-- Data shown follows --
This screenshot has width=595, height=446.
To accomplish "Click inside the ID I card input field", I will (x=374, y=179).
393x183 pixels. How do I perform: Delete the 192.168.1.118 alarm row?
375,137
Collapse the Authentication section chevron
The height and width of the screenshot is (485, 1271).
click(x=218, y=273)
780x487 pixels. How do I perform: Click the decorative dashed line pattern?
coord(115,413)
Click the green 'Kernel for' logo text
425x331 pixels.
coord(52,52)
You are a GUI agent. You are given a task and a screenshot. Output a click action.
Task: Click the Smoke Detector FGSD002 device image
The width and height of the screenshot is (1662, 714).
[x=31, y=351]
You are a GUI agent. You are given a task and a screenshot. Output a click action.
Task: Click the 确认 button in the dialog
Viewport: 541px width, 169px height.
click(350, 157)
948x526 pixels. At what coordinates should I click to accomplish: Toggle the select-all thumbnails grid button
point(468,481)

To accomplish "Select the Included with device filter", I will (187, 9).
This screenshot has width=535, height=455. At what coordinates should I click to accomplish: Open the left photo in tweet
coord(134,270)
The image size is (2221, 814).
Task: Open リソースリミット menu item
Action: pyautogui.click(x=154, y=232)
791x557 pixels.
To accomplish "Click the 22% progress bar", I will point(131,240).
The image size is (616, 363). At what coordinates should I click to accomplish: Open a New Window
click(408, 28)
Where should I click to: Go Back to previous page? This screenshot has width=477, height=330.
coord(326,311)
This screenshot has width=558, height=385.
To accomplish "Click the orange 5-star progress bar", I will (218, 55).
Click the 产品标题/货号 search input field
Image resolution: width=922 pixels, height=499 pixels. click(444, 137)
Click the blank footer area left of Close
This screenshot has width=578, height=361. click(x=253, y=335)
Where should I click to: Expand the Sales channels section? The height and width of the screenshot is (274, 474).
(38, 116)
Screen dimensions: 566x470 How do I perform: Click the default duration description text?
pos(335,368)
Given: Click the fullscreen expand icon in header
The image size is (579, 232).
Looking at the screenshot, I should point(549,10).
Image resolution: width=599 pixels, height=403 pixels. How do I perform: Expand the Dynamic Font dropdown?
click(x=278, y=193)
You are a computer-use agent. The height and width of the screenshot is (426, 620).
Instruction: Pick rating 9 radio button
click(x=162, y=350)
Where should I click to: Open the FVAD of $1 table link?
-- Data shown concluded --
__Problem description__
Copy out each line of the data where the string "will" appears.

__Solution to this task__
To accomplish "Click inside the ID I card input field", I will (x=374, y=179).
To accomplish "Select the Included with device filter", I will (187, 9).
To accomplish "Click the 22% progress bar", I will point(131,240).
To accomplish "Click the orange 5-star progress bar", I will (218, 55).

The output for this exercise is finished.